Gas Silicate Blocks

Gas silicate blocks have been widely used in private and industrial construction in Russia and worldwide for many years. As one of the most prominent representatives of this group of building materials, gas silicate blocks offer low cost compared to bricks and other small masonry units, as well as superior thermal insulation performance.

For builders, the main advantages include low cost compared to traditional materials, high construction speed, and ease of laying. This article explores the main types and benefits of cellular concrete.

Types of Gas Silicate Blocks

• Gas Concrete – one of the types of lightweight cellular concrete. It is an artificial stone with uniformly distributed closed air cells up to 3 mm in diameter. The main components of gas concrete are cement, sand, and specific gas-forming agents. Due to its high porosity, gas concrete belongs to the group of so-called 'warm' wall materials, with thermal conductivity significantly better than brick or traditional monolithic concrete.
• Porous Concrete – differs from gas concrete only in production method: air cells are formed by adding foaming agents. The main ingredients of porous concrete are cement, quartz, and lime.
• Gas Silicate – the direct ancestor of all cellular concretes. Produced via autoclave process. The recipe includes ground lime, crushed sand, and aluminum powder. Compared to gas and porous concrete, gas silicate has lower weight and superior thermal insulation.

Classification by Strength and Application

In gas silicate block production, three standard density limits are traditionally used: 400, 500, and 600 kg/m³. There is a direct correlation between density and strength.

Blocks with a density of about 400 kg/m³ are suitable only for internal partitions up to 3–4 meters in height. Higher walls are not recommended due to the risk of mechanical failure in lower rows.

Blocks with 500 kg/m³ density are the most popular among private builders. They are used for external load-bearing walls in houses up to three stories. Their excellent thermal resistance allows for reduced thickness of additional insulation to meet required thermal resistance values.

Blocks with densities of 600 kg/m³ and higher are widely used in industrial and civil construction, including buildings up to 75 meters high. Typically, gas silicate blocks are used in monolithic-frame construction for wall openings, followed by plastered or ventilated façade finishing.

Limitations of Gas Silicate Use

Due to its porous structure, gas silicate blocks are highly hygroscopic (absorb moisture from the environment). This factor imposes several construction limitations.

First, if blocks get wet from rain, they must be dried before installation, otherwise there is a risk of adhesive joint failure due to thermal expansion.

Second, prior to finishing interior spaces, internal vapor barrier must be installed. Otherwise, capillary moisture may penetrate the wall mass due to pressure differences between indoor and outdoor air.

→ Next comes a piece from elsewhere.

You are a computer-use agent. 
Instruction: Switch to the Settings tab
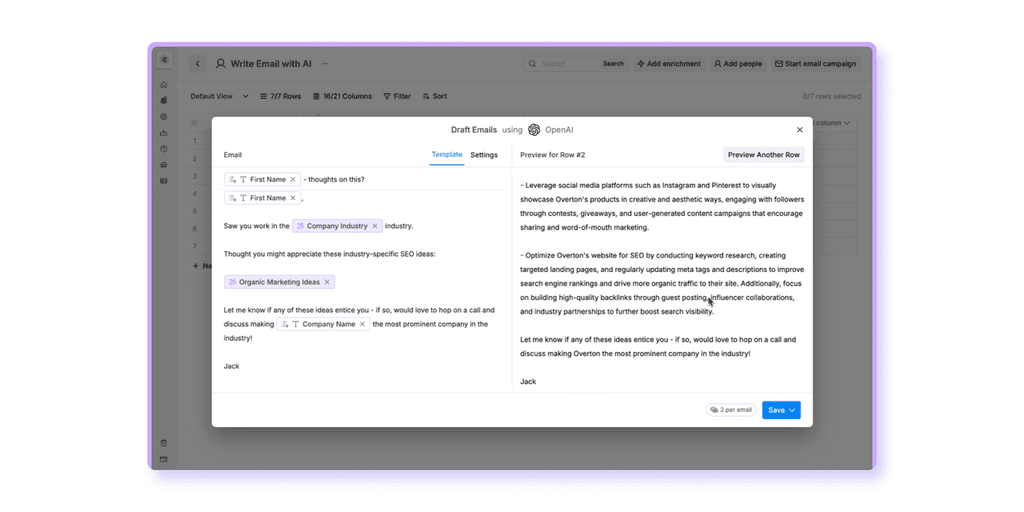click(484, 155)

Third, temperature limits apply. Gas silicate blocks are not recommended for use where operating temperatures exceed 400°C, especially in various exothermic industrial processes involving significant heat release.

Installation Procedure for Gas Silicate Blocks

While dimensions may vary slightly between manufacturers, the proportion between one side and the width of two bricks is maintained for ease of material calculation and wall thickness planning.

Blocks are laid on cement-based adhesive, prepared by mixing dry mix with water. The first course is critical for ensuring correct level and wall geometry. Subsequent courses are staggered by 30% or 50% to interlock joints.

If needed, certain courses can be reinforced by installing grooves on the top surface and embedding reinforcement bars. The adhesive applied before laying the next course should be spread with a trowel with a coarse comb-like profile.

Between the foundation and the first block course, a waterproofing layer made of roofing felt or rubemast must be installed. Moisture can capillary draw into the porous structure, leading to permanently damp walls. Excessive moisture exposure accelerates degradation, especially under repeated freeze-thaw cycles.